57 Views Asked by At

There are $50$ students in a course. Suppose that each student independently decides to continue the course or drop out of the course randomly. Let $X$ be the total number of students who continue with the course. Each student continues with a constant probability $p$, which is drawn randomly with $P(p=0)=0.1, P(p=0.75) = 0.6, P(p=1) = 0.3$ prior to the decisions being taken.

Find $E(X), Var(X)$. Also, comment on the distribution of $X$.

Now I am having a logical error somewhere in my two approaches :

Approach 1

We know that $X|P=p \sim Bin(50,p)$. So, $E(X) = E(X|P=0)P(P=0) + E(X|P=0.75)P(P=0.75) + E(X|P=1)P(P=1) = 22.5 + 15 = 37.5$.

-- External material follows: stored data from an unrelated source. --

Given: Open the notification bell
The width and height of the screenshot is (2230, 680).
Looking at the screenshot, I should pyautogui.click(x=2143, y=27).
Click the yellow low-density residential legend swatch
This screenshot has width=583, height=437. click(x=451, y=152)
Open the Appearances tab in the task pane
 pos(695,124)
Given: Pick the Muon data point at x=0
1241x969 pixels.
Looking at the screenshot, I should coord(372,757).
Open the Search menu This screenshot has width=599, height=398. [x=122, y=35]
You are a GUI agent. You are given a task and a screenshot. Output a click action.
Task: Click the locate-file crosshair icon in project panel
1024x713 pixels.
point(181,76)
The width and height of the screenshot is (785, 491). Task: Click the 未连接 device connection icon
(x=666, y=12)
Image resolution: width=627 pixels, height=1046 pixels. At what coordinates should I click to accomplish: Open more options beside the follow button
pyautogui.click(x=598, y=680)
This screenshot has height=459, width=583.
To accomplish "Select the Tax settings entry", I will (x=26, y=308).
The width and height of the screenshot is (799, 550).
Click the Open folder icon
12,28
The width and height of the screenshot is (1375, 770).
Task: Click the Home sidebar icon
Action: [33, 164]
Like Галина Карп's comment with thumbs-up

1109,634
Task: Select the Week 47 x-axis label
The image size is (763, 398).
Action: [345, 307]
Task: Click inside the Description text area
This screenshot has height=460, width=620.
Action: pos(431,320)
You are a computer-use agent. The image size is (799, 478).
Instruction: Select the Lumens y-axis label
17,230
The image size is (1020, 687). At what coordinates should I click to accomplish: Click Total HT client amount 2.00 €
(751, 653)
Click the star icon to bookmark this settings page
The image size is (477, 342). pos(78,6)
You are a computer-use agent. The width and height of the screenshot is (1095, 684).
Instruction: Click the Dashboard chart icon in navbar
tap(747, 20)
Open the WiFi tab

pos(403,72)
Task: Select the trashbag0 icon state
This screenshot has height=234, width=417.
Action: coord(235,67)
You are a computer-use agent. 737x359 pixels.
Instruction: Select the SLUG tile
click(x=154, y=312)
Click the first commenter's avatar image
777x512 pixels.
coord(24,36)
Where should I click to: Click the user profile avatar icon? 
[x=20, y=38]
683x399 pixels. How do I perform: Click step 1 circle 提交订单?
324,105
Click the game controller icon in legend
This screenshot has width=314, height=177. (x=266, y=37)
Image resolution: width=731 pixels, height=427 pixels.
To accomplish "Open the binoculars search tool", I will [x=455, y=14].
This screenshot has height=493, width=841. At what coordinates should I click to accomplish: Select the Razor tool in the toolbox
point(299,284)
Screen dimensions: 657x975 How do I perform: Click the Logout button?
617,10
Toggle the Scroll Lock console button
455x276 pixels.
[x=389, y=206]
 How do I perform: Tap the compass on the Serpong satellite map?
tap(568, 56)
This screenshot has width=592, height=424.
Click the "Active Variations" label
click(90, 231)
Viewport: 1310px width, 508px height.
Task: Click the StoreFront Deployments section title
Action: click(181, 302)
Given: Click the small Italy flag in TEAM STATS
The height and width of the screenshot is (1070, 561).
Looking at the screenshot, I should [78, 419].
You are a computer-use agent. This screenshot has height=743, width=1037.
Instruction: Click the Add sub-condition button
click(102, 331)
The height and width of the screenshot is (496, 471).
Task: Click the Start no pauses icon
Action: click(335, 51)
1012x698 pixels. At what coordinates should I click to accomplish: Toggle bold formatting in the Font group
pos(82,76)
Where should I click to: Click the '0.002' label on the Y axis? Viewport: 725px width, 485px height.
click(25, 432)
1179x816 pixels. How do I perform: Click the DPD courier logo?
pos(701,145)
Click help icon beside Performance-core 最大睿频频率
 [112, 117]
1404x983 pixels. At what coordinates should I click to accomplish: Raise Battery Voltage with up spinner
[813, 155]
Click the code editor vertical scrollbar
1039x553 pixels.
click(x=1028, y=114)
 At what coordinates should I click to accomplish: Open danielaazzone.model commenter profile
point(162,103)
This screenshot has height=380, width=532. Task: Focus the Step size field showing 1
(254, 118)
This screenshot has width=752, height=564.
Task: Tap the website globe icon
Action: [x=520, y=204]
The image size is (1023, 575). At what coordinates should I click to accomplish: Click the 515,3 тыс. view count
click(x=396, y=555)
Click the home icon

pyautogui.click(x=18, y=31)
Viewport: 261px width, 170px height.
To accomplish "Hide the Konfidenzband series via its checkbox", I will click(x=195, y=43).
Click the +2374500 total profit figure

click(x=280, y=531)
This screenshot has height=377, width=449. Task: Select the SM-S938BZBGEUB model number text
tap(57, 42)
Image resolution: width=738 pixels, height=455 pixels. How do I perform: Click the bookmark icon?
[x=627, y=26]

Now, $V(X) = V(E(X|P))+E(V(X|P)) = V(50P)+E(50P(1-P)) = 50^2 V(P) + 50 E(P-P^2) = K$ which is some value.

Approach 2

Let us take $X_i = 1$ with probability $p$ and $0$ otherwise. We try to write $X=X_1+...+X_{50}$

Then $E(X_i |p) = E(E(X_i|P)) = 0.75$ and so, $E(X) = 50*0.75 = 37.5$.

$V(X_i) = V(E(X_i |P)) + E(V(X_i |P)) = V(P)+E(P-P^2) = E(P)-E(P)^2$, so $V(X) = 50*V(X_i) \neq K$.

Why are the two variances from the two approaches unequal? Is it because in approach 2, $X_i |P$ are not independent and thus we cannot just simply add their variances?

1

There are 1 best solutions below

0
On

You have to make assumptions that you believe match reality (these is a subjective belief and all statisticians have to do it). Let us say then that there is a value $P$ that is random with the distribution as stated. Once $P$ is "sampled", the 50 students independently of each other will then decide to drop of the course with the value of $P$ that was sampled. Under these circumstances, given $P = p,$ the random variable $Y = \sum\limits_{i = 1}^{50} \xi_i$ is $\mathsf{Bin}(50, p).$ Then, $$ \mathbf{E}(Y \mid P = p) = 50p, \quad \mathbf{V}(Y \mid P = p) = 50p(1-p). $$ We know that $$ \mathbf{E}(Y) = \mathbf{E}(\mathbf{E}(Y \mid P)), \quad \mathbf{V}(Y) = \mathbf{E}(\mathbf{V}(Y \mid P)) + \mathbf{V}(\mathbf{E}(Y \mid P)). $$ Therefore, $$ \mathbf{E}(Y) = \mathbf{E}(50P) = 50 \mathbf{E} (P) $$ and $$ \begin{align*} \mathbf{V}(Y) &= \mathbf{E}(50P(1-P)) + \mathbf{V}(50P) \\ &= 2500 \Big\{ \mathbf{E}(P) - \mathbf{E}(P^2) + \mathbf{E}(P^2) - \mathbf{E}(P)^2 \Big\} \\ &= 2500 \Big\{ \mathbf{E}(P) - \mathbf{E}(P)^2 \Big\}. \end{align*} $$ It easily follows that $\mathbf{E}(P) = \dfrac{3}{4},$ so that $\mathbf{E}(Y) = \dfrac{75}{2}$ and $\mathbf{V}(Y) = \dfrac{1875}{4}.$